▸ **Data provided**
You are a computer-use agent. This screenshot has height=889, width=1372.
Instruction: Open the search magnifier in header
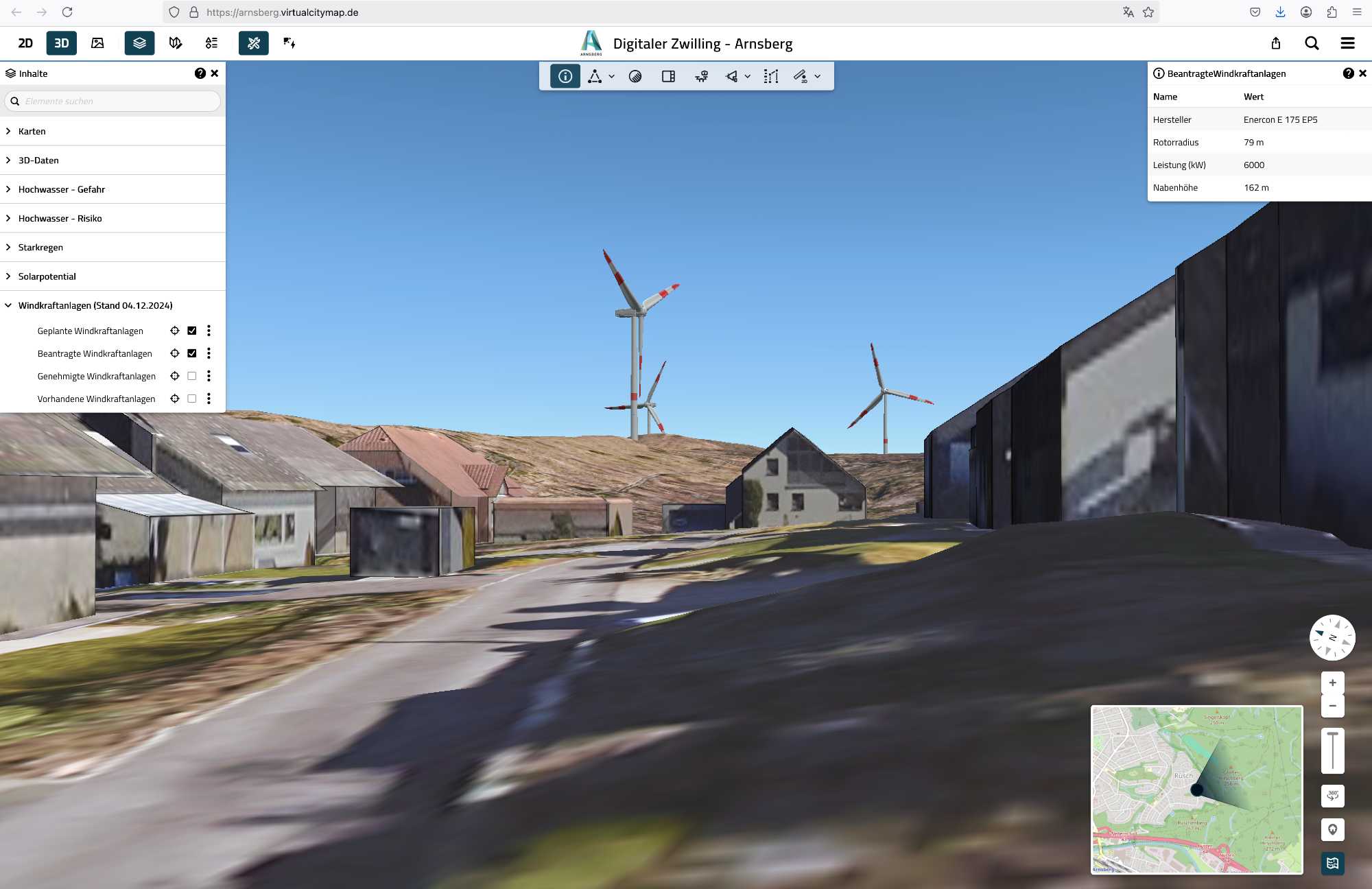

---

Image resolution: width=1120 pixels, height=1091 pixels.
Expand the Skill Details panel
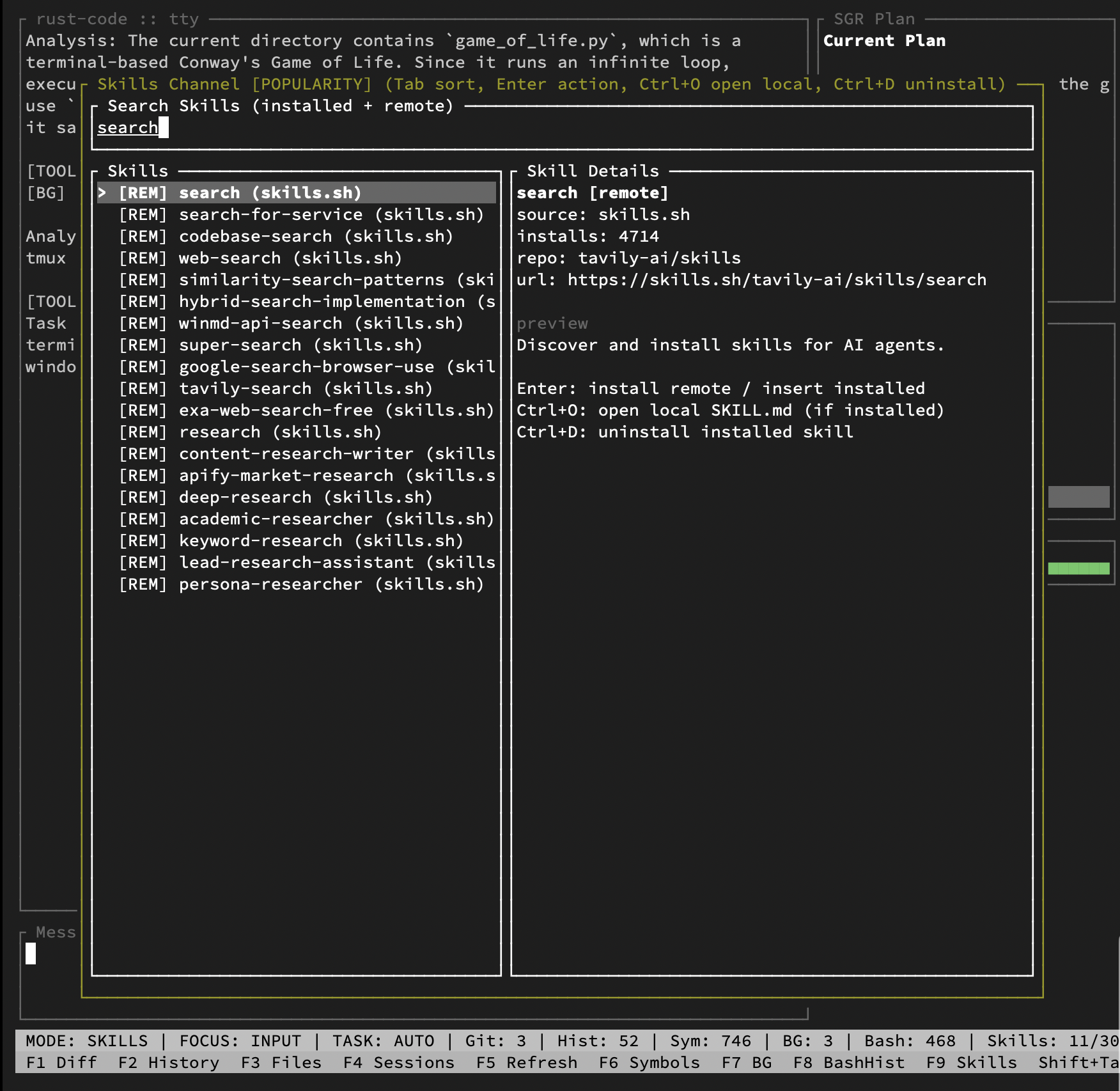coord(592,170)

==

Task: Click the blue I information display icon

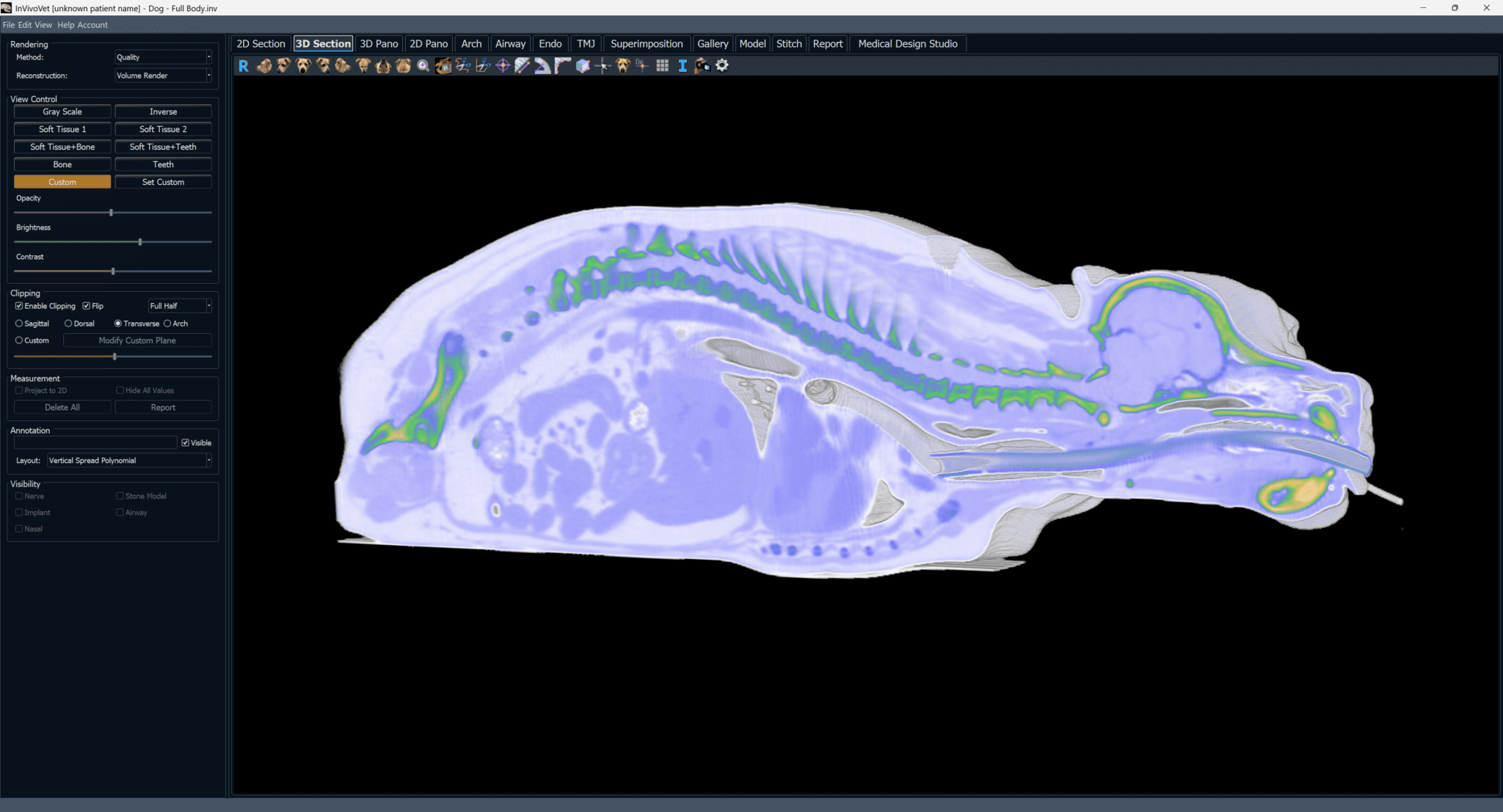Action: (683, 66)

▸ **What needs to be done**
Which lines of the material above hold the string "height"? Pull them out.

▸ **Solution to the problem**
You are a computer-use agent. This screenshot has height=889, width=1372.
Image resolution: width=1120 pixels, height=1091 pixels.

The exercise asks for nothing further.